Jim Jagielski wrote:

On Aug 28, 2008, at 12:41 AM, Mladen Turk wrote:

Jess Holle wrote:
P.S. I'd also like to quiet attempts to recover workers from errors to a lower (and by default unlogged) logging level. The transition of a worker into an error state should certainly be logged, but logging every time we find it to still be in an error state seems to be excessive -- at least for a sparsely populated port bank use case.

Everything you said is fine with me. I just did a functional
logic via watchdog thread and two basic use cases (maintain
and keepalive). The keepalive is meant to deal with firewalls
that tends to cut inactive connections.
As far as I'm concerned feel free to extend the logic so
it can deal with error states more intelligently.

... and of course, the plan is to implement something or
all of this to mod_proxy, but using a different mechanism.
Many modules needs some sort of out of the request cycle
detached maintenance, so I'll add a common mpm maintenance
thread to lower down the resource usage.
Ummm... since this is regarding mod_proxy, all this should be on
the httpd-dev list, and not on the Tomcat dev list...

What is, or is not, included in mod_proxy is what the httpd dev
community decides :) :)
Agreed, but this is concerning *both* mod_jk and mod_proxy and I've been scolded for cross posting...
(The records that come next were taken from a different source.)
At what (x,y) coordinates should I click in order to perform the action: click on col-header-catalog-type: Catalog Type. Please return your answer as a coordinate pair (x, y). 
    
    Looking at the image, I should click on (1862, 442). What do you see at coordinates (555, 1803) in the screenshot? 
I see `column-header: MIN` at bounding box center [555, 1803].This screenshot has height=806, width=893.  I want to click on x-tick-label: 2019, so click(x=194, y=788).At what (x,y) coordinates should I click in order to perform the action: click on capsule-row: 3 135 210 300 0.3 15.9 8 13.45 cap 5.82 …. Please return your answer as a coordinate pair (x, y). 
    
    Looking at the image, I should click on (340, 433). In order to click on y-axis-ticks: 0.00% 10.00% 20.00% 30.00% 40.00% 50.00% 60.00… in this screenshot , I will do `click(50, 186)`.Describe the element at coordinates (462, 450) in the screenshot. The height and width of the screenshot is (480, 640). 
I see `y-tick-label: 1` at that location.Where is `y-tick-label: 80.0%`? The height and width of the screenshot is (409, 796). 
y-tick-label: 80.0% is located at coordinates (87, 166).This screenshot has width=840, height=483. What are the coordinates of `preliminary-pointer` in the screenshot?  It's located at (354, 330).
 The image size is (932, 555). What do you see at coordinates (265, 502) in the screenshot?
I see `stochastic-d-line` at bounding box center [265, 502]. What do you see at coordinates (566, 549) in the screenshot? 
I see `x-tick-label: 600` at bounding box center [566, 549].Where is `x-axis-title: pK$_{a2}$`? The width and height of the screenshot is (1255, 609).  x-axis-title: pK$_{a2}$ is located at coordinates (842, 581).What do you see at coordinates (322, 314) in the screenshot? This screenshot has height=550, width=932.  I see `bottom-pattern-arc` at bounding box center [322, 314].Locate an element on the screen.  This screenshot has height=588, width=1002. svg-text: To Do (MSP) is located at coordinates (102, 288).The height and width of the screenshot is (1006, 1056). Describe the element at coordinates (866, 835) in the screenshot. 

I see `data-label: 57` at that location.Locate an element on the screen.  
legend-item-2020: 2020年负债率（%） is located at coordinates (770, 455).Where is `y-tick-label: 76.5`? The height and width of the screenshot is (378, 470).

At the core, I'm looking for 2 things:

  1. Something to limit the maximum impact of having many dead workers
     under a load balancer on normal requests
         * Assuming there are live workers available, of course, i.e.
           the process of discovering that dead workers are still dead
           shouldn't overtly impact any normal request.
         * Sample situation: load balancing over 9 ports, many of which
           do not have an active Tomcat associated at the time.  If
           there is only one Tomcat alive every 'retry' seconds (in the
           mod_proxy case, same thing, but different parameters for
           mod_jk), a normal request is delayed by a period of
           8*dead-connection-latency.  That's neither necessary nor
           acceptable.
         * Possible solutions include having a background thread ping
           the health of workers rather than allowing normal requests
           to do so or limiting the number of workers any normal
           request will attempt to recover.
  2. Something to reduce the severity of log messages when discovering
     that a dead worker is still dead.
         * There is no need to fill the error logs with notices that a
           worker that has been dead is still dead.  This is good
           troubleshooting info and should be logged, but at a lower
           severity level that does not show up in the logs by default.
         * Depending on the solution to (1), this might just fall out
           of that.

If you believe we should start up a discussion on httpd dev as to how to solve these issues at this point that sounds great to me -- though we also need to solve them in mod_jk (as our current plan is to use mod_proxy_ajp for Apache 2.2 and we have no alternative but the jk/isapi connector for IIS).